If you have spent any time in the Wal-Mart bicycle department, then you know that as well as having a few floor models “on the floor” they also display them by hanging them from the front tire by a hook. If you have a child, then you also know that the one bike they want to test drive is not on the floor, but hanging from a hook.
Yesterday we were in Wal-Mart and we weren’t in a hurry, so when Sean asked me if I would get him a certain bike down from a hook, I agreed.
Removing those little 20-pound bikes from their hooks is not as easy as it looks.

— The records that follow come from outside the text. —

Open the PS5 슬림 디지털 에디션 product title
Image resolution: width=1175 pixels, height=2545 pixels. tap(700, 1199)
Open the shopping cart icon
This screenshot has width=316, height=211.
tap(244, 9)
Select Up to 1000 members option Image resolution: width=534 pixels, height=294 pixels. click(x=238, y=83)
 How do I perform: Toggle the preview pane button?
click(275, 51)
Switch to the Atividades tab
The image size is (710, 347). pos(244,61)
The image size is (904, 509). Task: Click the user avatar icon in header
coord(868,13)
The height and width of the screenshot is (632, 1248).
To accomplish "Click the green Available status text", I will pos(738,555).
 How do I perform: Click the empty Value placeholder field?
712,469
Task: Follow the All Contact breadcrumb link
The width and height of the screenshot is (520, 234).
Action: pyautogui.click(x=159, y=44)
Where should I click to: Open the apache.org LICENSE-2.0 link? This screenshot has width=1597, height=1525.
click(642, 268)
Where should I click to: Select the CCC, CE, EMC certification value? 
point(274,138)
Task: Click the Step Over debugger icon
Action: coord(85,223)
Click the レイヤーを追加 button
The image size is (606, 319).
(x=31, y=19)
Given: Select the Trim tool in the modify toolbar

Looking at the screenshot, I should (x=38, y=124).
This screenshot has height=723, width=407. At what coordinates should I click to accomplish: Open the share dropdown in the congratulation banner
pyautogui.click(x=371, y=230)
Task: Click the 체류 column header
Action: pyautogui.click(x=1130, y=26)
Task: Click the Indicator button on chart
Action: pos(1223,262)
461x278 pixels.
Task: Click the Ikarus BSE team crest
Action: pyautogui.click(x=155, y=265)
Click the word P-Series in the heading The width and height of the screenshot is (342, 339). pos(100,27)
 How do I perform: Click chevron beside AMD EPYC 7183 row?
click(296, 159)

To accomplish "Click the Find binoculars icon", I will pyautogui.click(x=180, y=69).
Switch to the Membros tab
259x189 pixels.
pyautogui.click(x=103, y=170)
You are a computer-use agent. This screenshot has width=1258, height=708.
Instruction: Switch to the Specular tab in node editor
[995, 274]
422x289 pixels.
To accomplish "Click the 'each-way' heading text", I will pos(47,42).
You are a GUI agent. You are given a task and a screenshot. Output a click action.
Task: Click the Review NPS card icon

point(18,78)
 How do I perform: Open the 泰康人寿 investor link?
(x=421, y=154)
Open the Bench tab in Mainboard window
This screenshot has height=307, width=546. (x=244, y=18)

In order to get the bike he wanted, I had to bend over slightly so as to not bump my head on the bike suspended directly above it. And then in some sort of Tom Cruise Mission Impossible style move, I had to delicately lift and turn the wheel just so at just the right angle at just the right moment in just the right sequence without gouging my eye out with the handle bar of the neighboring bike or knocking down the entire display of floor models like a line of dominos. But the bike on the hook, it wouldn’t budge. It was like it had been super glued to the hook. So I did what I always do when something doesn’t work – I jiggled it and then I jiggled it harder.
When it finally began to give, I straightened up just a bit so that I could raise it up and off the hook. And that’s when the strap of my backpack purse caught on a bicycle that was hanging behind me. And I was kind of stuck. I wasn’t exactly suspended, but I was on my tip toes and I was tethered and I kind of felt like a guy in a parachute caught in a tree. And I felt mighty ridiculous. And so I began praying. “Dear kind and merciful God, please, I beg of you, don’t let any of my neighbors or anyone I know be anywhere near the bicycle department right now. And also, please God, let the security cameras not be working. Thank you and Amen.”
So then.
I put the bike back on its hook and then I tried to reach around and unhook myself. After a good bit of flapping and twisting, it became apparent to me and the little boy who found the whole scene extreeeemely amusing, that I can no longer access that area between my shoulder blades as I could in days of yore and youth.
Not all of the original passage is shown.